Saturday, February 07, 2004

Great things are happening downtown as I write this—a marvelous convergence of poetic and publishing energies. Two panesl this morning, both of which managed to do an amazing job of providing both macro and micro views of small press publishing, experimental poetics, and community building. They've all been so different. Joel Kuszai read a paper on how individual poetry communities might model themselves upon criminal syndicates, and suggested that the power thus achieved could, for example, be used to drive a corporate textbook publisher out of business. (It's nothing personal, it's just business.) Mark Weiss of Junction Press spoke extemporaneously about the experience of creating and running his one-man press, which has produced a number of remarkable border-crossing projects (quote: "When you turn a junction upside-down it becomes a boundary") representing the work of poets from Baja California (including blogworld's own Heriberto Yepez), Trinidad, Cuba, and elsewhere. Julianna Spahr, who I've long wanted to see in person, turned her experience at Buffalo and with Subpress into a kind of parable. In the first half of her talk she spoke of how the "heroism of a cold place" and a general obsession with male modernist writers was eventually countered by the magazine she and other women started there; in the second half she spoke of the utopian ambitions behind Subpress and its limitations as a model for collective publishing (1% tithe vulnerable to fluctuations in the economy, no one person actually in charge of advertising or distribution, unwillingness of poets to choose cheaper galley publishing format, etc.).
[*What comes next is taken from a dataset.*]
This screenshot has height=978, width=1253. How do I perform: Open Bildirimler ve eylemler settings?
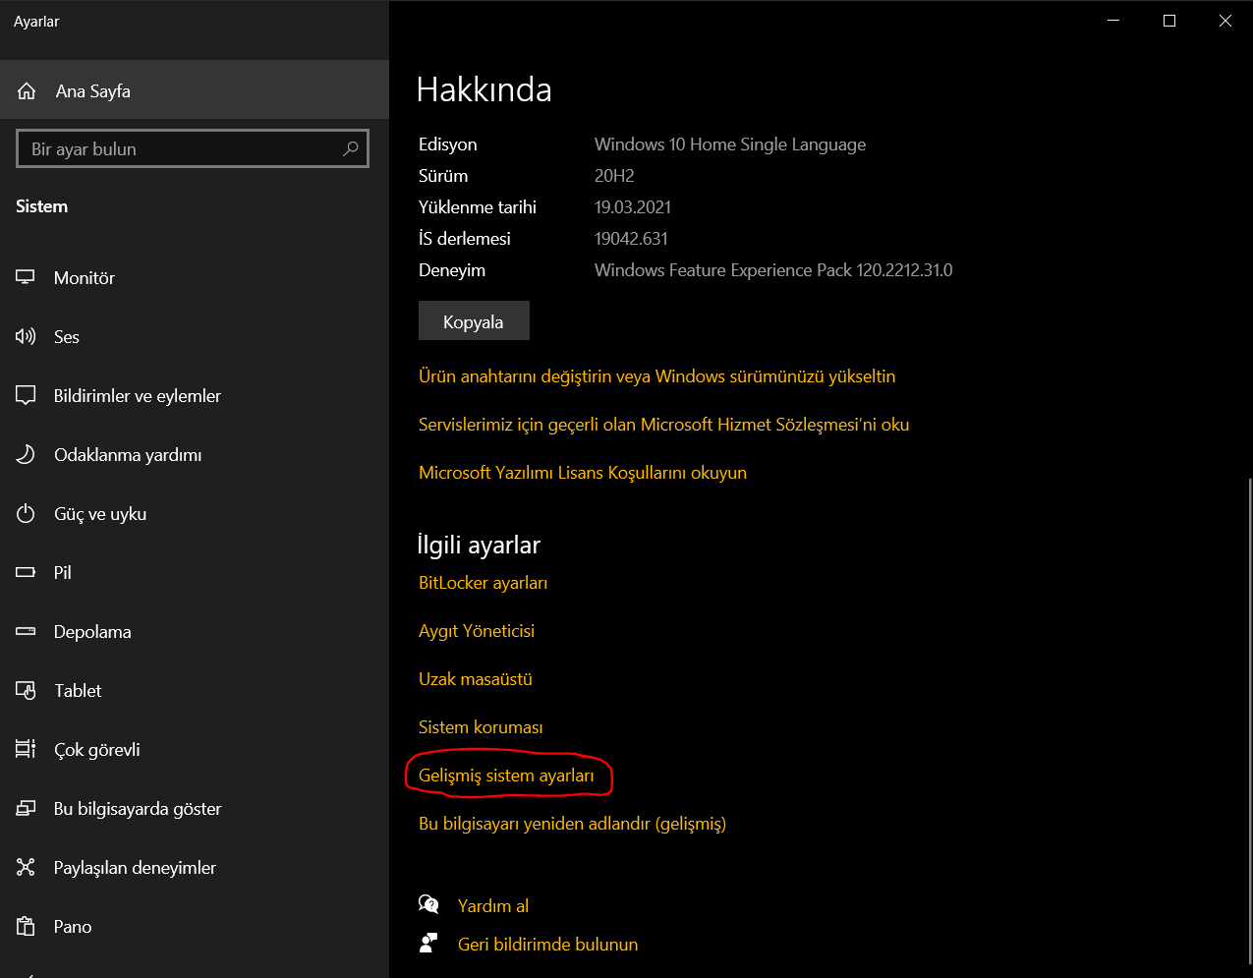[x=137, y=396]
The second panel featured Jen Coleman and Allison Cobb (two of the four editors of Pom-Pom, Jonathan Skinner (editor of Ecopoetics, and Brendan Lorber (editor and bandleader of the irrepressible LUNGFULL!). These guys were great. Jen and Allison spoke of their magazine's unique model of poems that only respond to other poems that have been in the magazine (a version of what Charles Bernstein calls "wreading"). Jonathan talked about his fascinating project to produce a magazine of poetry of the Outside, in the widest possible sense—I suspect he and I could have a lot of things to say to each other about pastoral. In fact at one point he made reference to the "complex pastoral" of urban writing, citing Brenda Coultas' marvelous Bowery sequence (first published in Ecopoetics, now available in her book A Handmade Museum) as an example. Brendan Lorber read a terrific essay which will be printed in LUNGFULL! 13 about the number 13 as an abstract symbol of fear, and this symbol's relationship to an older, matriarchal conception of society that existed before a period of environmental scarcity led to the rise of patriarchy and a system in which those at the top have a vested interest in artificially maintaining conditions of scarcity. These ideas aren't new, but he synthesizes them wonderfully into something that I think simply everyone ought to read. Perhaps it will be available at his website soon.
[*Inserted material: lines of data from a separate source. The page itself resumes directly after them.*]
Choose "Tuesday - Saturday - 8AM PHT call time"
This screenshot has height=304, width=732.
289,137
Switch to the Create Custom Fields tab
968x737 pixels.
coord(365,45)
As I was listening to all this I was struck once again by the fact that Brendan, Jonathan, and I form a recognizable "type" of young white male poet, and that I probably have more in common with them than I do with 99.999999% of the human beings on this planet. I am attracted and repelled by them as manifestations of the same genus, led to magnify minor differences in order to preserve a notion of my own specialness. In their presence I get a little nervous, as if afraid that we might touch each other and disappear in a matter/antimatter explosion. Back home, I find that I'm comforted by the similarities while seeing the differences as much more profound than I had. What's similar about us is a manner, a comportment that mixes bemusement with determination. And the desire to make a meaningful life outside the debased corporate values that we're usually too immersed in to notice, as fish don't notice water. Which is of course a point of similarity that binds us to many kinds of people, all over the world—people whose fear, as Brendan suggested at the end of his paper, cannot last forever.